Another issue is that such technologies may be used to make photographs that appear to depict a genuine person doing something compromising, thus spreading disinformation.
The quality of AI-generated photography has skyrocketed in the last year and a half, beginning with OpenAI’s January 2021 release of a system named DALL-E.
It popularized the technique of producing pictures from text prompts, and in April 2022, it was succeeded by a more powerful successor, DALL-E 2, which is currently offered as a commercial service.
OpenAI has always limited who may use its picture generators, allowing access only through a prompt that restricts what can be asked.
The same can be said about a rival service called Midjourney, which was introduced in July of this year and helped popularize AI-created art by making it readily available.
Stable Diffusion is not the first open source artificial intelligence art generator.
Soon after the original DALL-E was published, a developer created a clone dubbed DALL-E Mini, which was made freely available to the public and immediately became a meme-making sensation.
DALL-E Mini, subsequently renamed as Craiyon, retains guardrails identical to those found in genuine DALL-E variants.
According to Clement Delangue, CEO of HuggingFace, a firm that hosts multiple open source AI projects such as Stable Diffusion and Craiyon, having only a few huge companies dominate the technology would be problematic.
“When it comes to long-term development of technology, making it more open, collaborative, and inclusive is actually better from a safety standpoint,” he argues.
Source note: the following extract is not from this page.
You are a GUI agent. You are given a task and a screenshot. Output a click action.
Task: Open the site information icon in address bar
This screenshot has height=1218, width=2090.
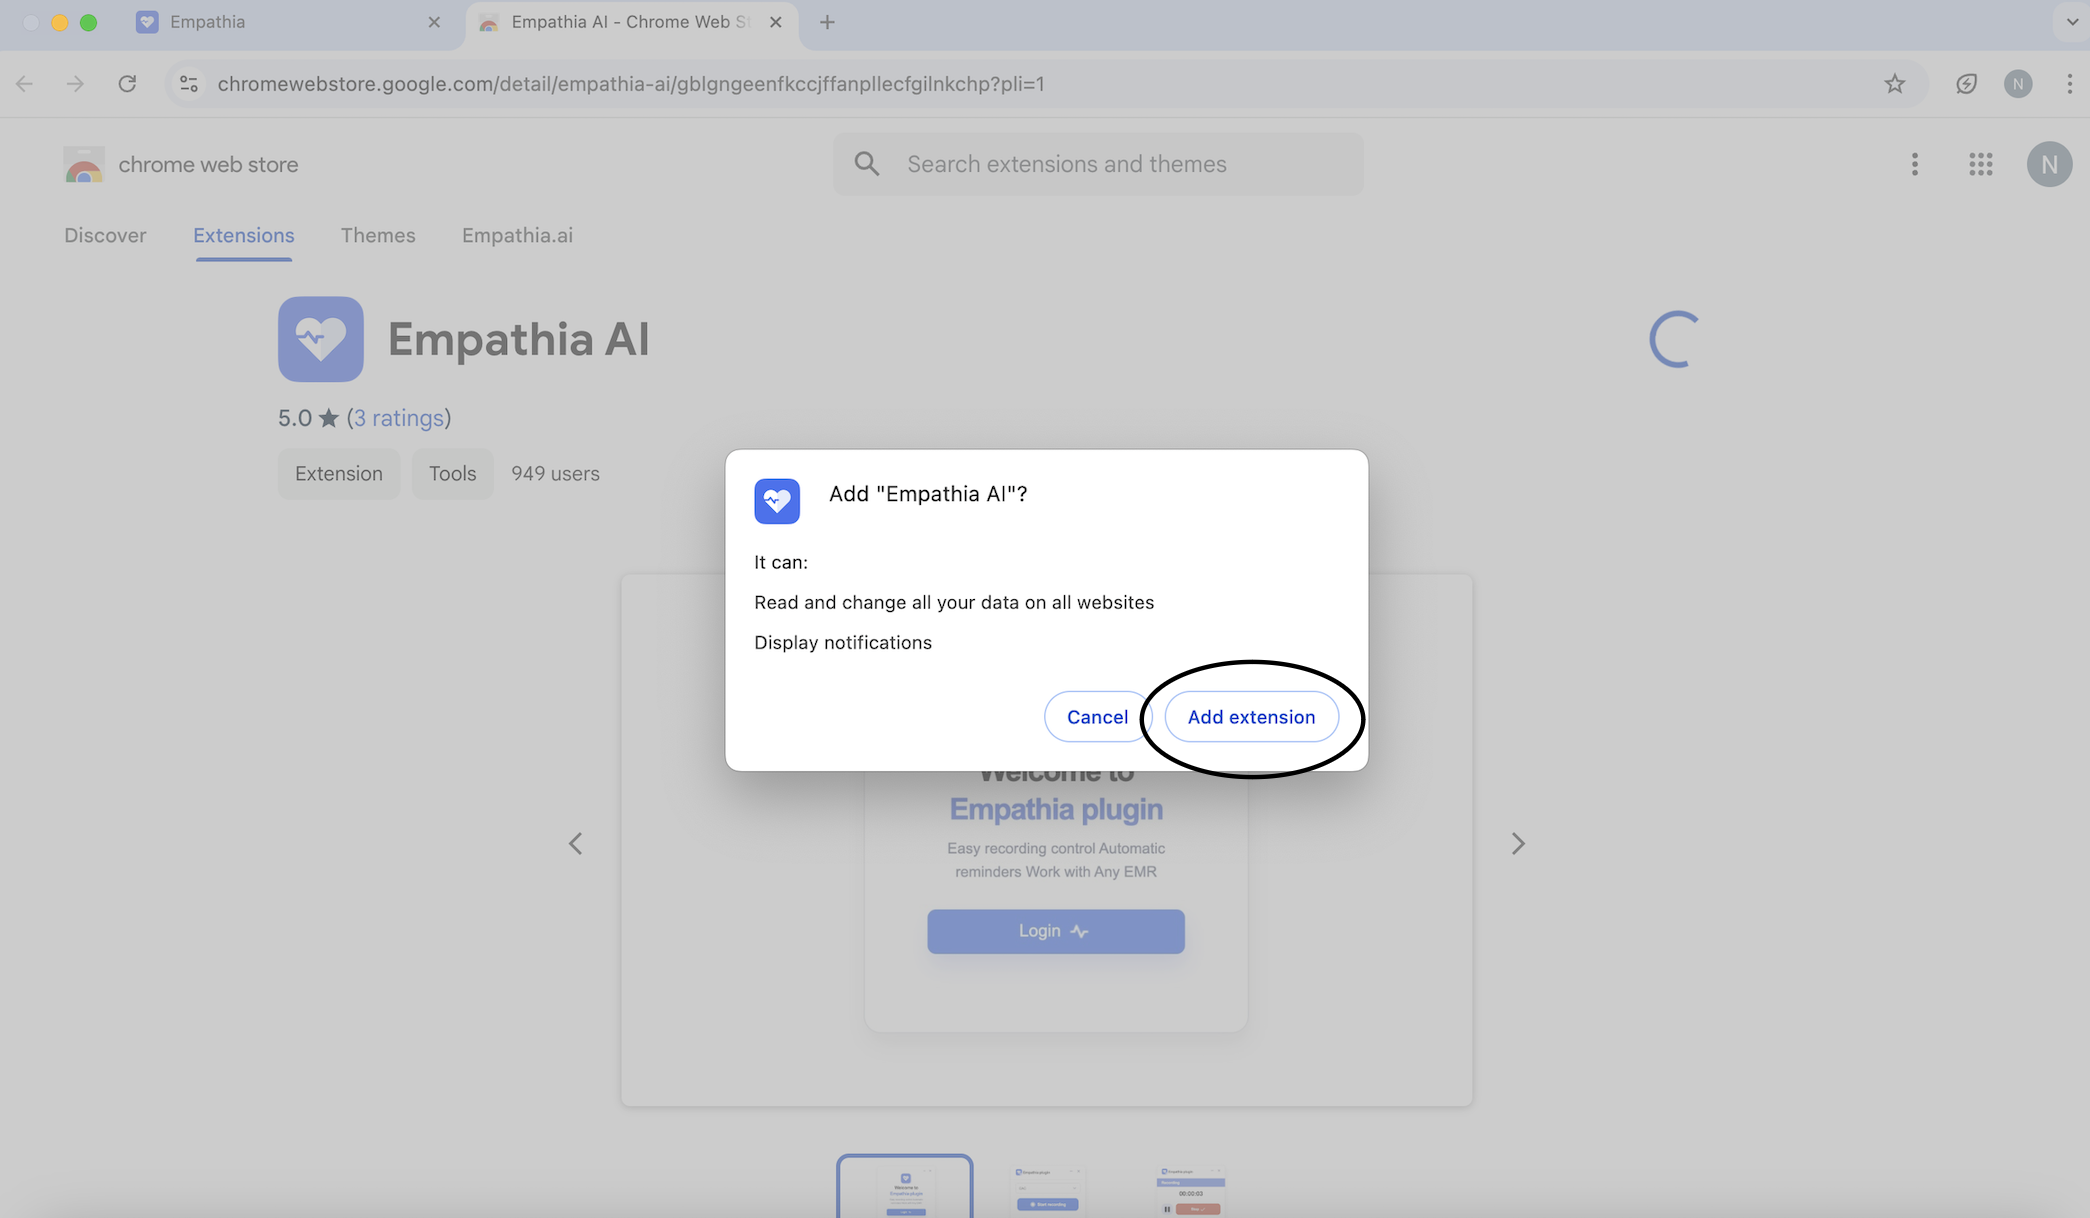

Closed technology is more difficult to grasp for outside specialists and the general public, he claims, and it is preferable if outsiders can examine models for issues such as racial, gender, or age biases; also, others cannot develop on top of closed technology.
Overall, he believes that the benefits of open sourcing the technology exceed the dangers.
According to Delangue, social media businesses may employ Stable Diffusion to develop their own algorithms for detecting AI-generated photos used to disseminate misinformation.
He adds that developers have also donated a method for attaching invisible watermarks to photographs created using Stable Diffusion to make them simpler to track, as well as a tool for detecting specific images in the model’s training data to delete problematic ones.
Simpson-Edin became a moderator on the Unstable Diffusion Discord after becoming interested in the game.
Certain types of content, such as photographs that might be regarded as child pornography, are prohibited on the server.
“We can’t control what people do on their own machines, but we’re very strict about what gets posted,” she explains. In the short run, humans may be more important than machines in controlling the disruptive consequences of AI art-making.
Making AI picture generators more widely available may provide individuals with an exciting new arena to explore. However, the technology has a major negative side.